Wann sinken die Immobilienpreise in der Schweiz?
Wahrscheinlich noch eine Weile nicht. Gerade in einem Krisenumfeld bleiben Immobilien gefragt. Die Kombination aus vorerst stabiler Nachfrage, begrenztem Angebot und tiefen Zinsen sorgt dafür, dass die Zahlungsbereitschaft für Immobilien sowohl für Eigenheime wie auch für Renditeobjekte hoch bleibt, wie IAZI in seiner Bilanz zum 1. Quartal 2026 schreibt.
Prognose
Das Preiswachstum dürfte in den kommenden Quartalen andauern. Die Wohnbautätigkeit bleibt laut der Raiffeisen-Studie «Immobilien Schweiz 2Q 2026» trotz deutlicher Knappheitssignale auf tiefem Niveau. Die Zahl der Baubewilligungen und fertiggestellten Wohnungen hinkt der Nachfrage weiterhin hinterher.
Dennoch: Für die nächsten Quartale zeichnet sich laut UBS trotz attraktiver Finanzierungsbedingungen eine Verlangsamung der Preisanstiege bei Eigenheimen ab. Das Wirtschaftswachstum in der Schweiz droht weiter an Dynamik zu verlieren. Die steigende Unsicherheit in Bezug auf Arbeitsplätze und Einkommen dürfte sich negativ auf die Nachfrage nach Eigenheimen auswirken.

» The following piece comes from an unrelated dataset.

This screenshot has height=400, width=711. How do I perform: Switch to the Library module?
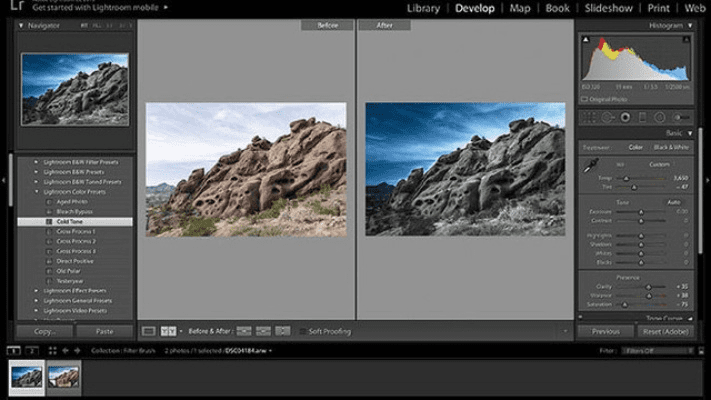tap(423, 9)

Für die Jahre 2026 und 2027 gehen die UBS-Experten als Folge der angespannten Tragbarkeit von Wohneigentum von einer leichten Abschwächung der Preisanstiege aus – allerdings betragen diese immer noch rund 3 Prozent. Nicht in allen Regionen dürften Eigentümer aber gleich stark von Wertgewinnen profitieren.